Debit and credit card transactions are happening at a gigantic volume with a significant growth over the years. Credit cards are accountable for most of the growth as they gained over 900 million transactions since 2011 and expanded to 57% of the total value of POS transactions. Credit card growth has mostly been successful in the lower-value transactions segment.

Two main reasons are suggested by the CPA to explain the credit card growth at the POS:

- Credit cards provide an effective enticement for use, with about 75% of cardholders’ primary credit cards having some form of reward-incentive

- Credit cards have a sizeable head start in the expanding payment channels of contactless and e-commerce, and appear to be successfully leveraging this position.

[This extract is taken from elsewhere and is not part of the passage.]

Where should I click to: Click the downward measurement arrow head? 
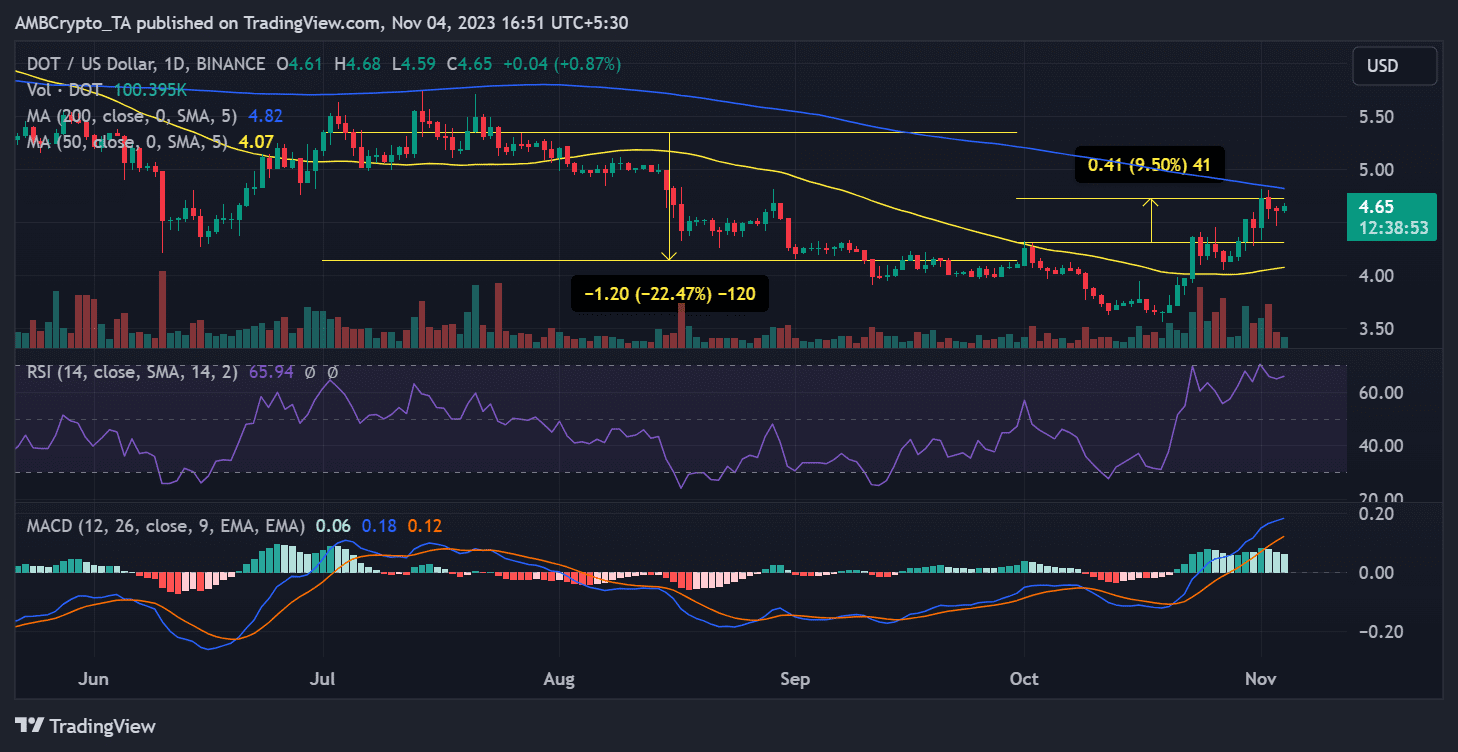pyautogui.click(x=669, y=256)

It is worth mentioning that contactless payments account for a relatively large segment of the total POS transactions—7% of all consumer debit and credit card transactions were performed using the contactless channel, equating to over 650 million total transactions.

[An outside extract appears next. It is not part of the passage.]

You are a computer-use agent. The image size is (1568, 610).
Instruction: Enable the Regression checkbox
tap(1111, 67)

In 2014, credit cards dominated the contactless channel, being used in about 7 out of 10 contactless transactions and accounting for over 90% of the value of contactless transactions.

However, the CPA suggests that debit cards have a great potential to become a larger source of contactless transactions moving forward as they demonstrated a quick progress given that credit cards had a multi-year head start.

E-commerce only accounted for about 3% of all of the POS payment value in 2014, or about $26 billion. Even though it represents a very small portion of POS value, e-commerce is considered an important part of Canadian commerce with many expecting it to become a significant part of the shopping and payments experience in the coming years. Again, credit card transactions dominated the e-commerce channel and are accountable for about 90% of the volume and 85% of the value of e-commerce in Canada.

Government and businesses

Commercial payments accounting for about 2.4 billion transactions are valued at $7.3 trillion. EFT payments have become the most common form of commercial payment, growing to account for more transaction volume than checks and credit cards combined. EFT and checks dominate the total commercial transaction value—47% and 52% of total value respectively.

Overall, commercial use of checks is declining—volumes decreased by about 100 million items or about 13% in total since 2008.

Checks remain an important payment instrument for certain commercial transactions, including B2B and real estate transactions. Commercial use of credit cards grew by about 30% to just under 400 million transactions. While credit cards account for a low proportion of total commercial payments, their value has nearly doubled in six years, demonstrating the potential for longer term growth.


The Canadian payments industry is dominated by traditional forms of payments. Instruments such as cash and checks are still prominent, and established electronic items including EFT, credit and debit card network payments have become hallmarks of the Canadian payments market.

However, while traditional forms of payments maintain the largest segments of Canadian payments, there has been a rapid growth in transaction volumes using newer channels. The existing networks are providing different avenues to the use of deposit and credit card account funds, through the use of e-wallets, contactless technology, and e-commerce portals and applications.

Additionally, EFT growth shows that businesses and governments are reducing their use of checks, and are beginning to better leverage online banking, invoice and treasury management tools to send/receive funds.

Credit card payments are becoming dominant in the new payment channels and are continuing to take a greater share of the payments made to merchants. New players and payment niches might take hold quickly and the trends observed in 2014 might take off in new directions, impacting existing payment instruments and the payment environment.